= Third series euro redesign =

Planned redesign of euro banknotes

Since 2021, the European Central Bank (ECB) has been in the process of redesigning the euro banknotes. The third series is the first complete overhaul of the banknotes since its inception in 2002. Two themes were chosen in 2023: "European culture" and "Rivers and birds". A shortlist of 10 designs was published in 2026 after a design contest. The ECB is expected to complete the redesign and have the banknotes enter circulation within the next few years.

== Background ==
The euro was introduced in 1999 as a common currency for European Union (EU) member states. The currency's cash form was introduced in 2002 with the first series, featuring various architectural styles of bridges and doorways over 7 denominations from €5 to €500. The second series, or Europa series, was introduced between 2013 and 2019. It increased security features and improved durability, as well as retiring the €500 note, but did not include a redesign of the banknotes.

== Design process ==
In 2021, the ECB announced that they planned to redesign the euro banknotes in a third series. According to President of the ECB Christine Lagarde, this was to make them "more relatable" and to reduce the environmental impact of cash production. In 2023, two themes were chosen by the Governing Council: "European cultures" and "Rivers and birds". The themes were decided based on a survey of the European public, conducted by Kantar Public (now Verian) between 10 July and 31 August 2023. It found that the most popular themes were "European culture" at 21%, "Rivers" at 18%, and "Birds" at 17%. The Governing Council combined the last two to make "Rivers and Birds". In early 2025, an advisory group at the ECB formed of 19 members, one from each country in the Eurozone, selected the motifs from the themes that are to be present on the banknotes.
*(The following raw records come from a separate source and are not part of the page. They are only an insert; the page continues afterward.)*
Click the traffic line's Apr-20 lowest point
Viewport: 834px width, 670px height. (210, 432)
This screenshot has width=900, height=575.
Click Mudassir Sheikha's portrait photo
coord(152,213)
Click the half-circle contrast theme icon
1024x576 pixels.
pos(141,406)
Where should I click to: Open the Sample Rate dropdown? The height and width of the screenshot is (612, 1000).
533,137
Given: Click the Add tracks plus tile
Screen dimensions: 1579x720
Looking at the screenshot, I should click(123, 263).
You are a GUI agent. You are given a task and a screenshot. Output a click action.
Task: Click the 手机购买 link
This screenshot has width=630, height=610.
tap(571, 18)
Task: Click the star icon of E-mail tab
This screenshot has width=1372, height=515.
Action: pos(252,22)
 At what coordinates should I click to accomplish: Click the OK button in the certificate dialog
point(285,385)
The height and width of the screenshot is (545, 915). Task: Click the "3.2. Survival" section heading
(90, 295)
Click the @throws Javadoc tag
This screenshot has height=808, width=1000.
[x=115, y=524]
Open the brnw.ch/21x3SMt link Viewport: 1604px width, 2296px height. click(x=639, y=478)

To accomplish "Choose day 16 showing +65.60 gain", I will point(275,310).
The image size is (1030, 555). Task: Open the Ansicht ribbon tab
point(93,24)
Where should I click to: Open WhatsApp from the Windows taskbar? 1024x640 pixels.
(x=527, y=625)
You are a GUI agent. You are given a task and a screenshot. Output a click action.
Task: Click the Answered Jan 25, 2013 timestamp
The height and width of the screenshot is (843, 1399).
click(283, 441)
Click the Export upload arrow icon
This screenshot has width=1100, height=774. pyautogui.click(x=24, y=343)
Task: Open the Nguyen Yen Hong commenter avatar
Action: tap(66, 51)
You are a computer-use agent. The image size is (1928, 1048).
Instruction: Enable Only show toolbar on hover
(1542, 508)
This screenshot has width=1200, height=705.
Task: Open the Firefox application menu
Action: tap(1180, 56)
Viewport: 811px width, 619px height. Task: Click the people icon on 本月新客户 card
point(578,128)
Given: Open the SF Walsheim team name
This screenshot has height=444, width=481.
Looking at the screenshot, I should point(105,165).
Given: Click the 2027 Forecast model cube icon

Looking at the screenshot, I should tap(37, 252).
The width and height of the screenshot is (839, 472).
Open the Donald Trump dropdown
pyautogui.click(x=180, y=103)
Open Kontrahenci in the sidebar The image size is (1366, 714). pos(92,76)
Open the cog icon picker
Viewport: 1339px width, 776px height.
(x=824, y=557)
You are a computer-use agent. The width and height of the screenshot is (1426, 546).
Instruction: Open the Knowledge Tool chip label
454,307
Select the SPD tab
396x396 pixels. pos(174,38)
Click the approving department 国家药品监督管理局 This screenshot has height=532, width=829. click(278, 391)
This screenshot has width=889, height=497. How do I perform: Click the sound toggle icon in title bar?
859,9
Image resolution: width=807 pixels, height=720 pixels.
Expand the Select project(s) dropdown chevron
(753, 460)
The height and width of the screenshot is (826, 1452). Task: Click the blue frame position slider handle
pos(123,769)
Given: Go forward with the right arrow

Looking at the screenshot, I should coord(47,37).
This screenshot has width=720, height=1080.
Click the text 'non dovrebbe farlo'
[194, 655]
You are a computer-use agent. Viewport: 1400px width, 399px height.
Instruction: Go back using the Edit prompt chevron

To design the third series of euro banknotes, a public contest was held in summer 2026. 1,241 applications were entered, which were narrowed down to 39 designers. Those designers then submitted 25 complete series to the ECB. A jury formed of 21 experts from across Europe was convened in summer 2026 to decide on a shortlist of winners. The shortlist of 10 designs was revealed on 23 July 2026. The authors of the final designs were kept anonymous, as to not affect public opinion of the designs based on the designers.

After the design shortlist was revealed, a survey was opened by the ECB running from 23 July to 21 September 2026. The survey aims to collect opinions of the European public on the designs and eventually decide on which design to move forward with.

== Designs ==

Design motifs for the third series
| Value |  | European culture | Rivers and birds |
|---|---|---|---|
| €5 |  | Maria Callas | Mountain spring/Wallcreeper |
| €10 |  | Ludwig van Beethoven | Waterfall/Kingfisher |
| €20 |  | Marie Curie | River valley/Bee-eater |
| €50 |  | Miguel de Cervantes | Meandering river/White stork |
| €100 |  | Leonardo da Vinci | River mouth/Pied avocet |
| €200 |  | Bertha von Suttner | Seascape/Northern gannet |

The "European culture" set focuses on portraits on the obverse and groups on the reverse. In ascending order by denomination, on the obverse Maria Callas represents the performing arts, Ludwig van Beethoven represents music, Marie Curie represents education, Miguel de Cervantes represents literature, Leonardo da Vinci represents art, and Bertha von Suttner represents peace. On the reverse, the banknotes feature, again in ascending order, street performers, a youth choir, a classroom and students, a library, people looking at street art, and a busy, tree-covered plaza.

Similarly, the "Rivers and birds" set features birds and natural water features on the observe and EU government buildings on the reverse. The obverse designs feature two motifs: a singular bird as well as water features that move closer to the sea as the value of the note increases. In ascending order by value, these notes feature a wallcreeper and mountain spring, a kingfisher and waterfall, a bee-eater and river valley, a white stork and meandering river, an avocet and river mouth, and northern gannet and seascape. The reverse of the notes feature the buildings of the European Parliament, the European Commission, the European Central Bank, the European Court of Justice, the European Council, and the European Court of Auditors.

== Circulation ==
As of July 2026, the ECB has not published a full timetable for when the new series of banknotes will enter circulation. According to the their website, the banknotes will begin production at the end of 2026 once a final design is chosen. ECB president Christine Lagarde said in 2025 that the banknotes would enter circulation in 2028, but this has not been confirmed since. Euronews reported in August 2026 that it may take until 2029 for the banknotes to enter circulation.

== Reactions ==
The decision of the ECB to write "Marie Curie (born Skłodowska)" on the €20 note attracted some criticism from Curie's birth country of Poland. She was born with the surname Skłodowska but changed it to Curie after marrying Pierre Curie, a Frenchman. In response, the ECB said that it would take the criticism into account, and that the current wording was a draft for the design.

On 30 July, the Directorate of Defence of Luxembourg posted on social media an AI-generated mockup of military-focused designs for new Euros. The Directorate of Defence said that the post was intended to comment on the importance of defence to Europe. However, it caused controversy in Luxembourg and on social media, with a union leader in the defence sector calling the post "in poor taste".